Top of INFORMATION SHOWN

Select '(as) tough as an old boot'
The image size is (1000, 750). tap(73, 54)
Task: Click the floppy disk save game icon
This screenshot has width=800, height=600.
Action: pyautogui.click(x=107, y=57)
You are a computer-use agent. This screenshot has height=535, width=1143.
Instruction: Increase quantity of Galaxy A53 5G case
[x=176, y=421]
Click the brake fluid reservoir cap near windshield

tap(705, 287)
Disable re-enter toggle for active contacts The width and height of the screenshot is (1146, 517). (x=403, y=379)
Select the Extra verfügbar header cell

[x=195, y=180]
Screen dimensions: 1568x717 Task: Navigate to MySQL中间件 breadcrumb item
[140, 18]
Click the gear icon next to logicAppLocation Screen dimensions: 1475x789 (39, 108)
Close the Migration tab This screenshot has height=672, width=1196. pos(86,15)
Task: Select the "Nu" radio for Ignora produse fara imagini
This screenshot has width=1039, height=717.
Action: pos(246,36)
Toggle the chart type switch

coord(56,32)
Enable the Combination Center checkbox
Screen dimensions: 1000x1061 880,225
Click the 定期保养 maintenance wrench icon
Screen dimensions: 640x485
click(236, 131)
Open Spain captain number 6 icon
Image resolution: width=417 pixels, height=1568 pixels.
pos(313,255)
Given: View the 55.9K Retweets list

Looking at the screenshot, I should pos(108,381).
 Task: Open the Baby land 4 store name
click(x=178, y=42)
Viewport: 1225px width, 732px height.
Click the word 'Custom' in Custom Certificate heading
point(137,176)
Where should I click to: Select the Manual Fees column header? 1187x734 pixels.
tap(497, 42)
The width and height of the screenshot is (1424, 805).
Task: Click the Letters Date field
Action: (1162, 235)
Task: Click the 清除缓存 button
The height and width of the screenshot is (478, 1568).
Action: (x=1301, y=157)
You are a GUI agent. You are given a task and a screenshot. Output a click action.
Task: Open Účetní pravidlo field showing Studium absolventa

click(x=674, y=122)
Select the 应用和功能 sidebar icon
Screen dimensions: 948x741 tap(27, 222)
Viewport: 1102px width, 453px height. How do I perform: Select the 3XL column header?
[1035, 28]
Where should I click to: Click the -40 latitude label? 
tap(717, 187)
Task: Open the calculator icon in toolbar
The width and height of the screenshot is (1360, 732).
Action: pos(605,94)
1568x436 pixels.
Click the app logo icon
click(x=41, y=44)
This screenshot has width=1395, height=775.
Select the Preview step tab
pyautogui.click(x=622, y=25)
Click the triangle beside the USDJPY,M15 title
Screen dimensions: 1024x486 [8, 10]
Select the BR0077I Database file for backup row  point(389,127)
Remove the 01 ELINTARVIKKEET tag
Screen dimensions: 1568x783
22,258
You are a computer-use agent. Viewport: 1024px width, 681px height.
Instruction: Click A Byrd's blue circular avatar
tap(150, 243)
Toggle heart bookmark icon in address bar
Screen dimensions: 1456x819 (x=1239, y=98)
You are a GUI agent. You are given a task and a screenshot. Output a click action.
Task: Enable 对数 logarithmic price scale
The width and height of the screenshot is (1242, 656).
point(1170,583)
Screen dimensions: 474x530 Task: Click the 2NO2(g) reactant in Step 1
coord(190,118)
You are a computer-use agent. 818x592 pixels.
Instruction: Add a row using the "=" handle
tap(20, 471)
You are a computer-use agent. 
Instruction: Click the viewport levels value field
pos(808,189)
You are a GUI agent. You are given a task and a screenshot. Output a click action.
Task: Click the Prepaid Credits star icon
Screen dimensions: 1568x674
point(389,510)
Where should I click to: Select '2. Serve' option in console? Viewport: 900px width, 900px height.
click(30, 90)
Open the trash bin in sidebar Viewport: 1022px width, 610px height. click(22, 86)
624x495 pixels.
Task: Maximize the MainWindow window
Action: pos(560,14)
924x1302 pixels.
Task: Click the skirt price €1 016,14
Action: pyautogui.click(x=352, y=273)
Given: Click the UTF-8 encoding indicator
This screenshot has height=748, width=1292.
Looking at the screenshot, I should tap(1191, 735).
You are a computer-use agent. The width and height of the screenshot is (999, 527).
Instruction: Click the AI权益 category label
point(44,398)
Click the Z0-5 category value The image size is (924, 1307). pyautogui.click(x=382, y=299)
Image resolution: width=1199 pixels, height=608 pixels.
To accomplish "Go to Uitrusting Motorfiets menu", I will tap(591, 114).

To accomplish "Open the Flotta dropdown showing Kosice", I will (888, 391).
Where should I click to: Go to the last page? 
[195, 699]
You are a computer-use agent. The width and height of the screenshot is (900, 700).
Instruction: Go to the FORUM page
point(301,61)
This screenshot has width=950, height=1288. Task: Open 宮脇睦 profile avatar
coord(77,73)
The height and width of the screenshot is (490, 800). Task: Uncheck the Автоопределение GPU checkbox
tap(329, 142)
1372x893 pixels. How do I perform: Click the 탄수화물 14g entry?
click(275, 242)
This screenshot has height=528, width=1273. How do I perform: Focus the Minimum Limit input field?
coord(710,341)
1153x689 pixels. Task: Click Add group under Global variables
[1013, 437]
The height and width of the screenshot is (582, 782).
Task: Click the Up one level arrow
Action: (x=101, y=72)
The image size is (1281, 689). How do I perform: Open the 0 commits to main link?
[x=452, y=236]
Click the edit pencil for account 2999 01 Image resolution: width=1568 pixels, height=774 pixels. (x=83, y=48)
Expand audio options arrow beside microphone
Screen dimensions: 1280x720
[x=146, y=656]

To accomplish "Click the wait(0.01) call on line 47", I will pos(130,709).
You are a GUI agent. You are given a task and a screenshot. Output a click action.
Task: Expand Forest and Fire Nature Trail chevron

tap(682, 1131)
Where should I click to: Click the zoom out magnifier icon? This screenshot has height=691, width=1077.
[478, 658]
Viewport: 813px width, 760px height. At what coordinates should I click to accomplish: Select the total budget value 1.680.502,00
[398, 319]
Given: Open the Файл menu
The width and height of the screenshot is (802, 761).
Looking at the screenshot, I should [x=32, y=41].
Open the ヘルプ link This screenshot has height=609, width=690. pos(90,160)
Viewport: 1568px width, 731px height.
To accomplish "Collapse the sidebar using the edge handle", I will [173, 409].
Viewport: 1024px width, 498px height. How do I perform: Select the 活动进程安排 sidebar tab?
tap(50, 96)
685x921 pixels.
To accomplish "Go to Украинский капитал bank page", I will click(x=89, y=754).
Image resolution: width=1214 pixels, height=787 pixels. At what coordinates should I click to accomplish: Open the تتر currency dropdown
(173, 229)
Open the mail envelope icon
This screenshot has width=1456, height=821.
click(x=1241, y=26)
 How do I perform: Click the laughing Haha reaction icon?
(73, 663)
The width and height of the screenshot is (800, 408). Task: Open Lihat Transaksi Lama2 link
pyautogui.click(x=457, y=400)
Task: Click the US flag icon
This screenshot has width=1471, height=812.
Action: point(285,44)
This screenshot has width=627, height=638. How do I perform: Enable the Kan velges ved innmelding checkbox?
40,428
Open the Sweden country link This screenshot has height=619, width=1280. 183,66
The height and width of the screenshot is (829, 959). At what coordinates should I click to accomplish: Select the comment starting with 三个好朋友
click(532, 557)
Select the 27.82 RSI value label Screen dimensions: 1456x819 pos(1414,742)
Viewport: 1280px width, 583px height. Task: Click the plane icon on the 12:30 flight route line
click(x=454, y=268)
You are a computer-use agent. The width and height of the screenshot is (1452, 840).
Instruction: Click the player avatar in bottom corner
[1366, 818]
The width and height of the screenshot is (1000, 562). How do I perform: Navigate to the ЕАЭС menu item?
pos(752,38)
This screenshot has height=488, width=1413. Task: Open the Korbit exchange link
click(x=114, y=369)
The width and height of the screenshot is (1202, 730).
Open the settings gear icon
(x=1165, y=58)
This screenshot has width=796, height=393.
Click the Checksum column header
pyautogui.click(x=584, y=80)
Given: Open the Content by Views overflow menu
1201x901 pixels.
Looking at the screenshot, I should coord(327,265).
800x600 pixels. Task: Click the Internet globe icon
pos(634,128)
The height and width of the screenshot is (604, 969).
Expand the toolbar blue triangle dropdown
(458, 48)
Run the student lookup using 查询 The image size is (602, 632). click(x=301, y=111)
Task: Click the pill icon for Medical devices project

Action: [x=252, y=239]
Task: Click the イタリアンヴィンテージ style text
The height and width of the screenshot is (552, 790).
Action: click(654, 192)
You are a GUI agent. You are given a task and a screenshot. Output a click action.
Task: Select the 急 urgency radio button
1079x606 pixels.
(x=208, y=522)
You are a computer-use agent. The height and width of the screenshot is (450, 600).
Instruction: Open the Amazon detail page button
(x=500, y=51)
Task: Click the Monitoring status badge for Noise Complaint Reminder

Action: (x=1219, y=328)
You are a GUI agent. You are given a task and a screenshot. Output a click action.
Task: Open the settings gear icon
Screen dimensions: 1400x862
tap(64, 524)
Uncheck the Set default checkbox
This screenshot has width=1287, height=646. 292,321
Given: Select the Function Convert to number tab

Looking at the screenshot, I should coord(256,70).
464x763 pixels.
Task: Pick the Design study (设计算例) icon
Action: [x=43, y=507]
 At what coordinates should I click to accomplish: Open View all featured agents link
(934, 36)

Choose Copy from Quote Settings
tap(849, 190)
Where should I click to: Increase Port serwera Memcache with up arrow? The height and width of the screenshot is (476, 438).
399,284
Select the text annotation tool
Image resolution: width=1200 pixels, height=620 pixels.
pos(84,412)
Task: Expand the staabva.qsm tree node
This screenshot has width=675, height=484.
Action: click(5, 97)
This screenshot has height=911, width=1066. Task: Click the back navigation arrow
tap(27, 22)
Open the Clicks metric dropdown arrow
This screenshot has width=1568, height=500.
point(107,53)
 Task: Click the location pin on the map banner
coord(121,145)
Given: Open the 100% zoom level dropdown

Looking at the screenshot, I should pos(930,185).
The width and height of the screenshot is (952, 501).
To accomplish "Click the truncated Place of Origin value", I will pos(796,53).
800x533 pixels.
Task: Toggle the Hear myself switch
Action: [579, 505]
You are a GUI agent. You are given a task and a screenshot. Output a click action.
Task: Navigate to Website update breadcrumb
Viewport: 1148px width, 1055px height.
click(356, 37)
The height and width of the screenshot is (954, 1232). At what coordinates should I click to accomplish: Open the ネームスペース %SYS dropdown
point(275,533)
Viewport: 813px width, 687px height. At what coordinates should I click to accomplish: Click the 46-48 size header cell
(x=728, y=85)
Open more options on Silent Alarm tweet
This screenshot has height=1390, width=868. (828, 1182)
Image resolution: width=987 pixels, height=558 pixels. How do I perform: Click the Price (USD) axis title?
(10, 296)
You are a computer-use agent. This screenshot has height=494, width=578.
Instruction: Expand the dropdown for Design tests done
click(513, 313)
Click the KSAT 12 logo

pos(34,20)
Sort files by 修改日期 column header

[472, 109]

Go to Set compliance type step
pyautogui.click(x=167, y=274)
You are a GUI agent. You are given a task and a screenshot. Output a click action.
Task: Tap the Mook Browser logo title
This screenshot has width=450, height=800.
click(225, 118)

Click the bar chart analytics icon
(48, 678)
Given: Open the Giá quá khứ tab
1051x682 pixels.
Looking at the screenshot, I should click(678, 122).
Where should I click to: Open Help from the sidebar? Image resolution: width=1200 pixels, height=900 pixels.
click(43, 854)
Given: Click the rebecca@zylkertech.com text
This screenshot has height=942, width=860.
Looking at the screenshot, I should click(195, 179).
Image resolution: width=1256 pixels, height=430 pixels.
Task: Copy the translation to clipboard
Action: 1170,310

Bottom of INFORMATION SHOWN

REQUIREMENT:
Your task is to count the lines in the material containing the word "text" and to state only that number.

ANSWER SPACE:
3